This blog is for everyone who uses words.

The ordinary-sized words are for everyone, but the big ones are especially for children.



Wednesday 11 September 2013

Nuts and Bolts: isograms.

People love words.

I love them for their sound, their history, and the magical way they allow me to pass a thought from my head into someone else's.

Other people enjoy arranging them in categories.

You can group words that sound similar (long wrong pong,) or have linked meanings (sock shoe stocking,) or ones that are isograms (fang toe bleat).

So what's an isogram?

Well, an isogram is itself an isogram because it has the same number of each of its letters - one i, one s, one o, and so on. Tiger, bucket, finger and explain are isograms, too. In fact it isn't hard to write a whole phrase in the things. Like that one. And that one.

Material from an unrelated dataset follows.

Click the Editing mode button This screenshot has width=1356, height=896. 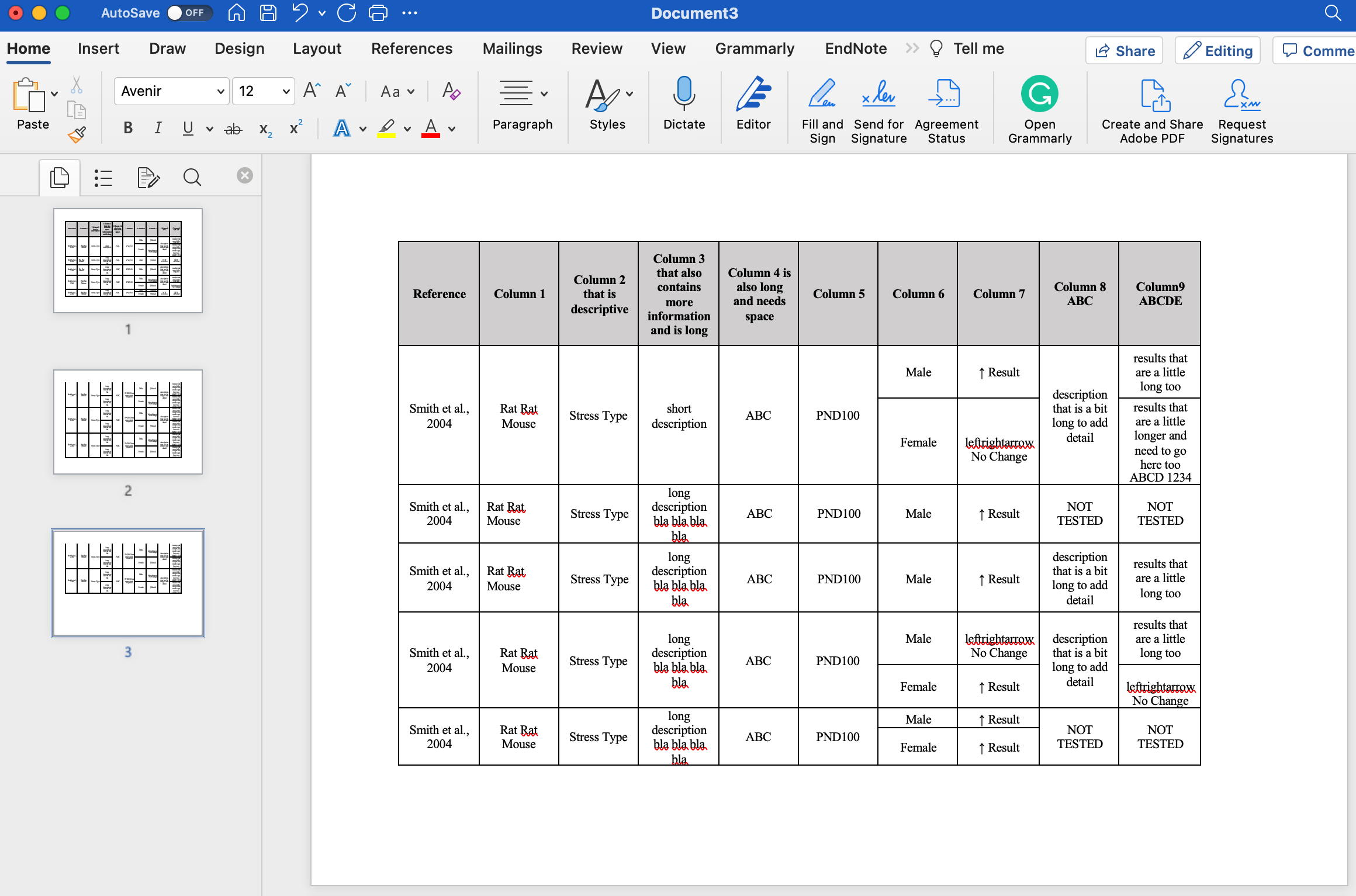[x=1218, y=51]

Subdermatoglyphic is also an isogram, if you want to swank (that example is from Making the Alphabet Dance, by Ross Eckler.).

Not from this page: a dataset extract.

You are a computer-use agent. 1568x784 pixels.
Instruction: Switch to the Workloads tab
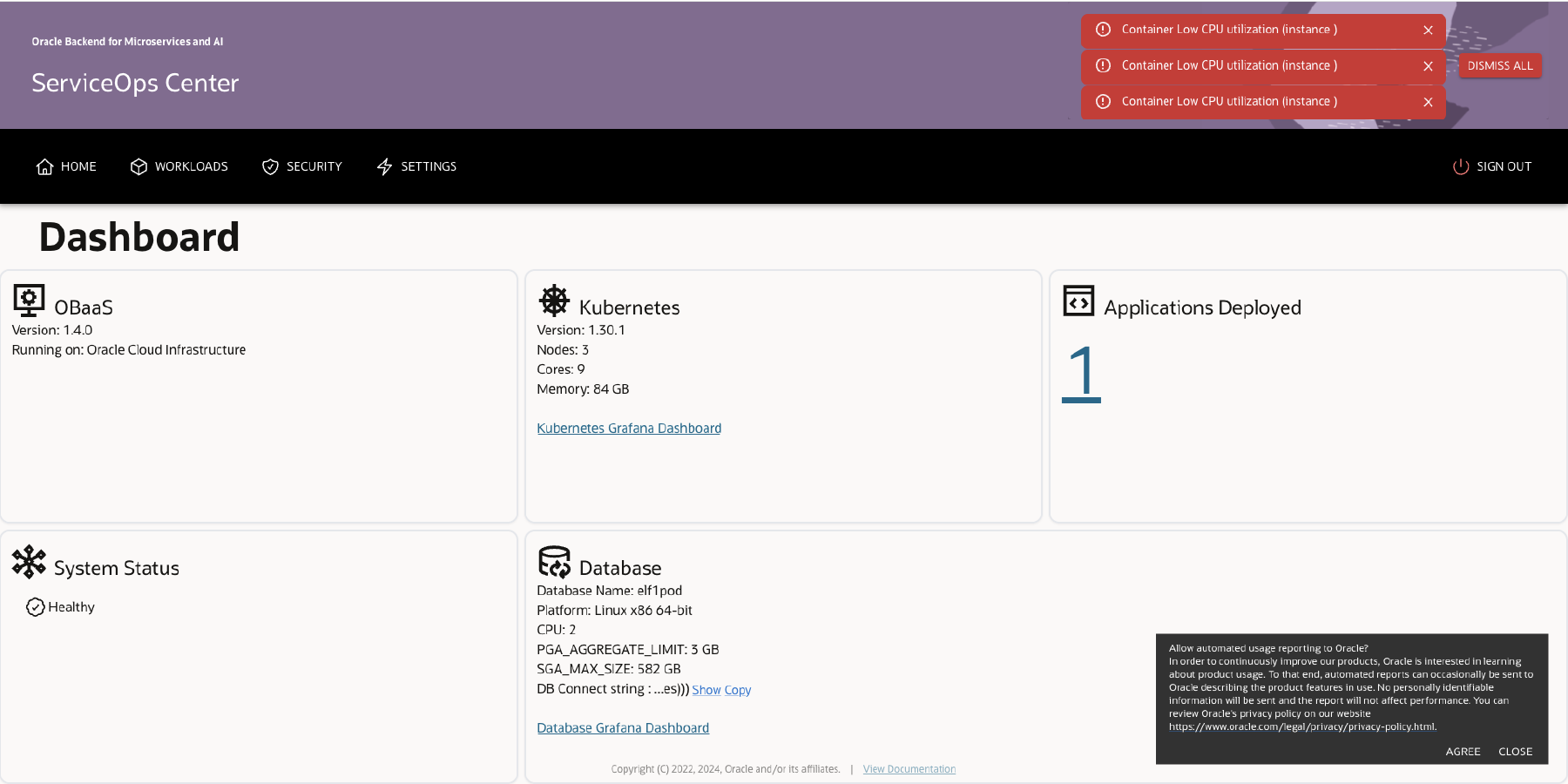point(191,166)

Boob is an isogram, too, because it has two of every letter.

On the other hand, if you have better things to do with your time, an isogram is also a line on a chart, such as a contour line, joining points that have the same value for some quantity.

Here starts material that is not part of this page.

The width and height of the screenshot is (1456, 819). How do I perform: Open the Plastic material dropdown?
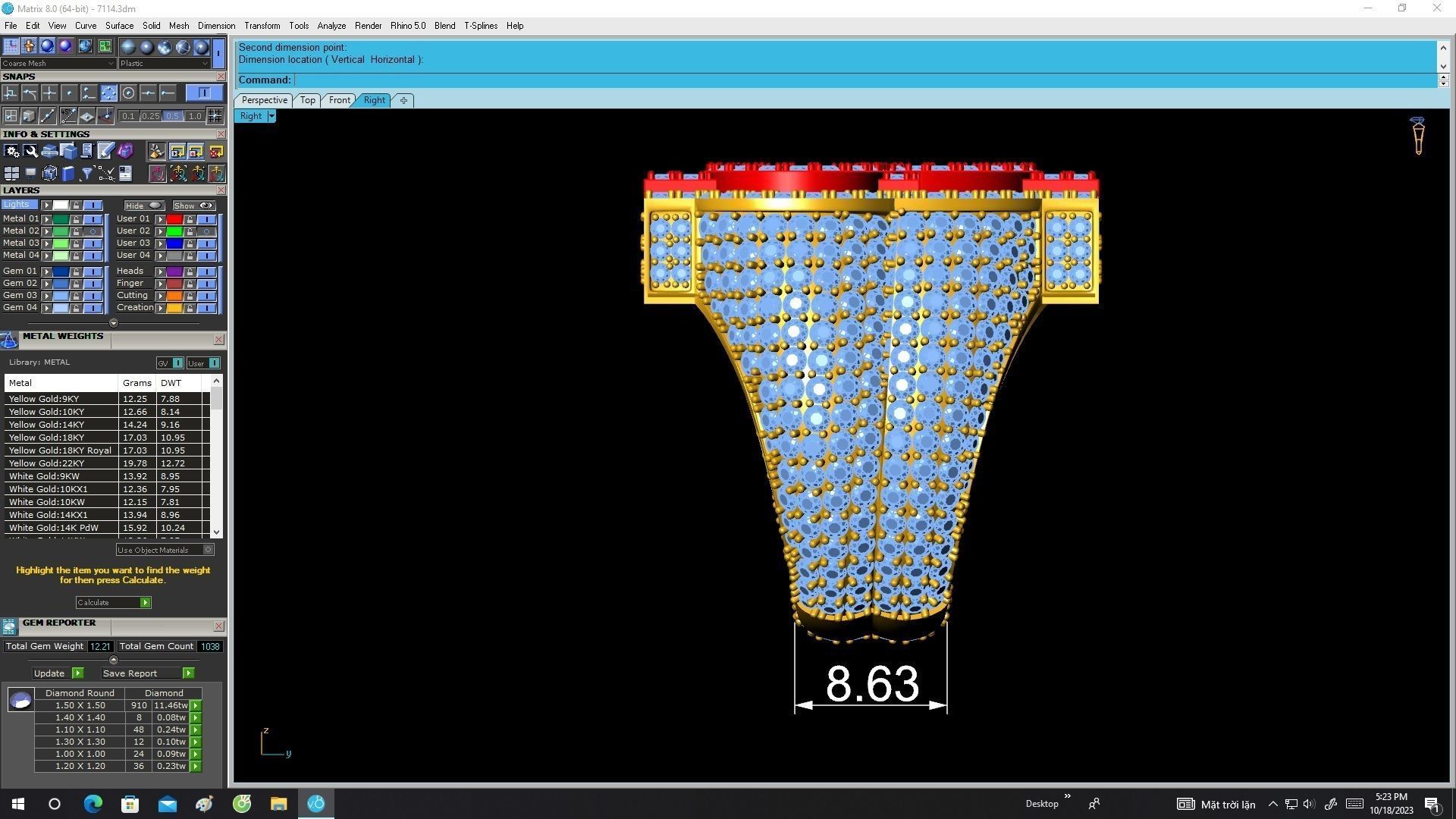[163, 64]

I suppose it's a question of what sort of a nerd you are, really.

Thing To Use Today: an isogram. The word-play meaning was coined by Dmitri Borgmann in Language on Vacation: An Olio of Orthographical Oddities (Scribner, 1965). It is said to be a blend of isolated and pangram. The map meaning comes from the Greek words isos equal and grammē, line.
 

 

2 comments:

  1. Ooo, I much prefer the word meaning to the line meaning!
    Call me nerd!

    ReplyDelete
    Replies
    1. I think with this word the favoured meaning might depend on which particular flavour of nerd each of us is.

      Hey, you could probably write a best-seller based on that sort of a test!